(Records from a dataset)
++++++

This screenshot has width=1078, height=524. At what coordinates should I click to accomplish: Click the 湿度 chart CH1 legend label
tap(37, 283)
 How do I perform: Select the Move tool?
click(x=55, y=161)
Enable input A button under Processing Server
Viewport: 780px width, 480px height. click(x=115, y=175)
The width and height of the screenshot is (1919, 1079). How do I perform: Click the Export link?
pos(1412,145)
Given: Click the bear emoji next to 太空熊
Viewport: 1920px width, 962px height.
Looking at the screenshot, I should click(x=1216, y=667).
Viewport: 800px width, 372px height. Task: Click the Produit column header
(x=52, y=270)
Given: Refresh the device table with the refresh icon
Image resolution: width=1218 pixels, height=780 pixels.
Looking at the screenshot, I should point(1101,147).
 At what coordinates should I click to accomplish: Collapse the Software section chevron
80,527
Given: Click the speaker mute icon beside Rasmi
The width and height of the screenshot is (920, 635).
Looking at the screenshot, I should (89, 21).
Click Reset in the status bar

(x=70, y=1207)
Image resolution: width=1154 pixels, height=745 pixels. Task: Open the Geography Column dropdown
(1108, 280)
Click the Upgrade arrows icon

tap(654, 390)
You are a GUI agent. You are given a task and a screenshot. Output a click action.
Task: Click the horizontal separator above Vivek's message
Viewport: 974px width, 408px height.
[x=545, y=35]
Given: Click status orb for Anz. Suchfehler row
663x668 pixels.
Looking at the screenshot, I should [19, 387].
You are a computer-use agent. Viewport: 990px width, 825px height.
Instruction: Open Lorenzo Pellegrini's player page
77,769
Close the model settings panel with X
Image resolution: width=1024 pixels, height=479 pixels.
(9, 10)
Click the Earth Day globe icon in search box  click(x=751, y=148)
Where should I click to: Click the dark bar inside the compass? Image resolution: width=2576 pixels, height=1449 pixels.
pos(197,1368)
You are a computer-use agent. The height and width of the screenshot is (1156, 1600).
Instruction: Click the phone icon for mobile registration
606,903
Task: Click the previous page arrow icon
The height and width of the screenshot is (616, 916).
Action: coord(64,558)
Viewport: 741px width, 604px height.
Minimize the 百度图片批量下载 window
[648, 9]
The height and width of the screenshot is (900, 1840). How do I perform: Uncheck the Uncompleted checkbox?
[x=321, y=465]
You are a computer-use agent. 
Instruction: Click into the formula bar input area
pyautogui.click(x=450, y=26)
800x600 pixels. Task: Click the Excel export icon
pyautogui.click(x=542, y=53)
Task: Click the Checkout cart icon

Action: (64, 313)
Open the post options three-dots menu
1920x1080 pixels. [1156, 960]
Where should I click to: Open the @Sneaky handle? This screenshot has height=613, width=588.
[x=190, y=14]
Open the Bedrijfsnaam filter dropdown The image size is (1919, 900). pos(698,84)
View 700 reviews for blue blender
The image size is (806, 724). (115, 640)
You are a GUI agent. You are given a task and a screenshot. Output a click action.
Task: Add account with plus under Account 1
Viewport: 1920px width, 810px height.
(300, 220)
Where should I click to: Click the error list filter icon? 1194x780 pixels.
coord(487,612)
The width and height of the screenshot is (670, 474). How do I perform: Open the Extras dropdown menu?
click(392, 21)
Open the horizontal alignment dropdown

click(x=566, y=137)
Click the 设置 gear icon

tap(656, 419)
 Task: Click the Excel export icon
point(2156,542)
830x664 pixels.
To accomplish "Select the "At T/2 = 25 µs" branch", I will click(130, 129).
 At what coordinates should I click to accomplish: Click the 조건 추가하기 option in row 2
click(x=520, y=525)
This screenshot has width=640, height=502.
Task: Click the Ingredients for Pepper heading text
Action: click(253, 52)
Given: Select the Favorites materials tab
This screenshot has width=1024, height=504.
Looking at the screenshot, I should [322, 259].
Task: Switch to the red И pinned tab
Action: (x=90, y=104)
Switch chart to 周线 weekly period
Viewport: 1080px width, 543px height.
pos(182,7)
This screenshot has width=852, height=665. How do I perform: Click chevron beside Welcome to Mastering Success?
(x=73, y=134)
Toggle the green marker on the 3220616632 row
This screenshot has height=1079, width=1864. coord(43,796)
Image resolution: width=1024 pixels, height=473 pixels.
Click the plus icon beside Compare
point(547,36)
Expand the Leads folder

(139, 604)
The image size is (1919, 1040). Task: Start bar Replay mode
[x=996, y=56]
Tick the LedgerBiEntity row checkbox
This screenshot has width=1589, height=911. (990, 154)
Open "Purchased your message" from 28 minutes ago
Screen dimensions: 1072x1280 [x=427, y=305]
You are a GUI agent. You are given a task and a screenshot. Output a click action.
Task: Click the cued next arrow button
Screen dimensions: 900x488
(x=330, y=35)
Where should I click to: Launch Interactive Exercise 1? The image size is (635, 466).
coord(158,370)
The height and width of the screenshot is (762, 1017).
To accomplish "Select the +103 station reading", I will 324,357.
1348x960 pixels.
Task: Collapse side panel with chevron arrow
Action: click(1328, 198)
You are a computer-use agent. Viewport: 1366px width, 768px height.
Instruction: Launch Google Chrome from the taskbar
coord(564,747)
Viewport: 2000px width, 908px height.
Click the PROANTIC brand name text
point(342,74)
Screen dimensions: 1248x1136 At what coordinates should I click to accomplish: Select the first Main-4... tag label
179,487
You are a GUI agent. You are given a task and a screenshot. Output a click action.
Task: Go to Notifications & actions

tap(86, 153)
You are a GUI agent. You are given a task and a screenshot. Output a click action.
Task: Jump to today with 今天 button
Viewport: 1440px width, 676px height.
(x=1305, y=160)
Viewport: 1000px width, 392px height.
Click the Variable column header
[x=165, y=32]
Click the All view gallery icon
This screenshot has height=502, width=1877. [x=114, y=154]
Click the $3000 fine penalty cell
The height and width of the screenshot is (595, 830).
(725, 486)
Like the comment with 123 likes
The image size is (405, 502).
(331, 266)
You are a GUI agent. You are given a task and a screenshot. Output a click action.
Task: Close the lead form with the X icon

++++++

§ **Written instruction**
Could you copy out every one of the records above word for word, with nothing left out or changed?

§ **Task answer**
This screenshot has width=1078, height=524. At what coordinates should I click to accomplish: Click the 湿度 chart CH1 legend label
tap(37, 283)
 How do I perform: Select the Move tool?
click(x=55, y=161)
Enable input A button under Processing Server
Viewport: 780px width, 480px height. click(x=115, y=175)
The width and height of the screenshot is (1919, 1079). How do I perform: Click the Export link?
pos(1412,145)
Given: Click the bear emoji next to 太空熊
Viewport: 1920px width, 962px height.
Looking at the screenshot, I should click(x=1216, y=667).
Viewport: 800px width, 372px height. Task: Click the Produit column header
(x=52, y=270)
Given: Refresh the device table with the refresh icon
Image resolution: width=1218 pixels, height=780 pixels.
Looking at the screenshot, I should point(1101,147).
 At what coordinates should I click to accomplish: Collapse the Software section chevron
80,527
Given: Click the speaker mute icon beside Rasmi
The width and height of the screenshot is (920, 635).
Looking at the screenshot, I should (89, 21).
Click Reset in the status bar

(x=70, y=1207)
Image resolution: width=1154 pixels, height=745 pixels. Task: Open the Geography Column dropdown
(1108, 280)
Click the Upgrade arrows icon

tap(654, 390)
You are a GUI agent. You are given a task and a screenshot. Output a click action.
Task: Click the horizontal separator above Vivek's message
Viewport: 974px width, 408px height.
[x=545, y=35]
Given: Click status orb for Anz. Suchfehler row
663x668 pixels.
Looking at the screenshot, I should [19, 387].
You are a computer-use agent. Viewport: 990px width, 825px height.
Instruction: Open Lorenzo Pellegrini's player page
77,769
Close the model settings panel with X
Image resolution: width=1024 pixels, height=479 pixels.
(9, 10)
Click the Earth Day globe icon in search box  click(x=751, y=148)
Where should I click to: Click the dark bar inside the compass? Image resolution: width=2576 pixels, height=1449 pixels.
pos(197,1368)
You are a computer-use agent. The height and width of the screenshot is (1156, 1600).
Instruction: Click the phone icon for mobile registration
606,903
Task: Click the previous page arrow icon
The height and width of the screenshot is (616, 916).
Action: coord(64,558)
Viewport: 741px width, 604px height.
Minimize the 百度图片批量下载 window
[648, 9]
The height and width of the screenshot is (900, 1840). How do I perform: Uncheck the Uncompleted checkbox?
[x=321, y=465]
You are a computer-use agent. 
Instruction: Click into the formula bar input area
pyautogui.click(x=450, y=26)
800x600 pixels. Task: Click the Excel export icon
pyautogui.click(x=542, y=53)
Task: Click the Checkout cart icon

Action: (64, 313)
Open the post options three-dots menu
1920x1080 pixels. [1156, 960]
Where should I click to: Open the @Sneaky handle? This screenshot has height=613, width=588.
[x=190, y=14]
Open the Bedrijfsnaam filter dropdown The image size is (1919, 900). pos(698,84)
View 700 reviews for blue blender
The image size is (806, 724). (115, 640)
You are a GUI agent. You are given a task and a screenshot. Output a click action.
Task: Add account with plus under Account 1
Viewport: 1920px width, 810px height.
(300, 220)
Where should I click to: Click the error list filter icon? 1194x780 pixels.
coord(487,612)
The width and height of the screenshot is (670, 474). How do I perform: Open the Extras dropdown menu?
click(392, 21)
Open the horizontal alignment dropdown

click(x=566, y=137)
Click the 设置 gear icon

tap(656, 419)
 Task: Click the Excel export icon
point(2156,542)
830x664 pixels.
To accomplish "Select the "At T/2 = 25 µs" branch", I will click(130, 129).
 At what coordinates should I click to accomplish: Click the 조건 추가하기 option in row 2
click(x=520, y=525)
This screenshot has width=640, height=502.
Task: Click the Ingredients for Pepper heading text
Action: click(253, 52)
Given: Select the Favorites materials tab
This screenshot has width=1024, height=504.
Looking at the screenshot, I should [322, 259].
Task: Switch to the red И pinned tab
Action: (x=90, y=104)
Switch chart to 周线 weekly period
Viewport: 1080px width, 543px height.
pos(182,7)
This screenshot has width=852, height=665. How do I perform: Click chevron beside Welcome to Mastering Success?
(x=73, y=134)
Toggle the green marker on the 3220616632 row
This screenshot has height=1079, width=1864. coord(43,796)
Image resolution: width=1024 pixels, height=473 pixels.
Click the plus icon beside Compare
point(547,36)
Expand the Leads folder

(139, 604)
The image size is (1919, 1040). Task: Start bar Replay mode
[x=996, y=56]
Tick the LedgerBiEntity row checkbox
This screenshot has width=1589, height=911. (990, 154)
Open "Purchased your message" from 28 minutes ago
Screen dimensions: 1072x1280 [x=427, y=305]
You are a GUI agent. You are given a task and a screenshot. Output a click action.
Task: Click the cued next arrow button
Screen dimensions: 900x488
(x=330, y=35)
Where should I click to: Launch Interactive Exercise 1? The image size is (635, 466).
coord(158,370)
The height and width of the screenshot is (762, 1017).
To accomplish "Select the +103 station reading", I will 324,357.
1348x960 pixels.
Task: Collapse side panel with chevron arrow
Action: click(1328, 198)
You are a computer-use agent. Viewport: 1366px width, 768px height.
Instruction: Launch Google Chrome from the taskbar
coord(564,747)
Viewport: 2000px width, 908px height.
Click the PROANTIC brand name text
point(342,74)
Screen dimensions: 1248x1136 At what coordinates should I click to accomplish: Select the first Main-4... tag label
179,487
You are a GUI agent. You are given a task and a screenshot. Output a click action.
Task: Go to Notifications & actions

tap(86, 153)
You are a GUI agent. You are given a task and a screenshot. Output a click action.
Task: Jump to today with 今天 button
Viewport: 1440px width, 676px height.
(x=1305, y=160)
Viewport: 1000px width, 392px height.
Click the Variable column header
[x=165, y=32]
Click the All view gallery icon
This screenshot has height=502, width=1877. [x=114, y=154]
Click the $3000 fine penalty cell
The height and width of the screenshot is (595, 830).
(725, 486)
Like the comment with 123 likes
The image size is (405, 502).
(331, 266)
You are a GUI agent. You are given a task and a screenshot. Output a click action.
Task: Close the lead form with the X icon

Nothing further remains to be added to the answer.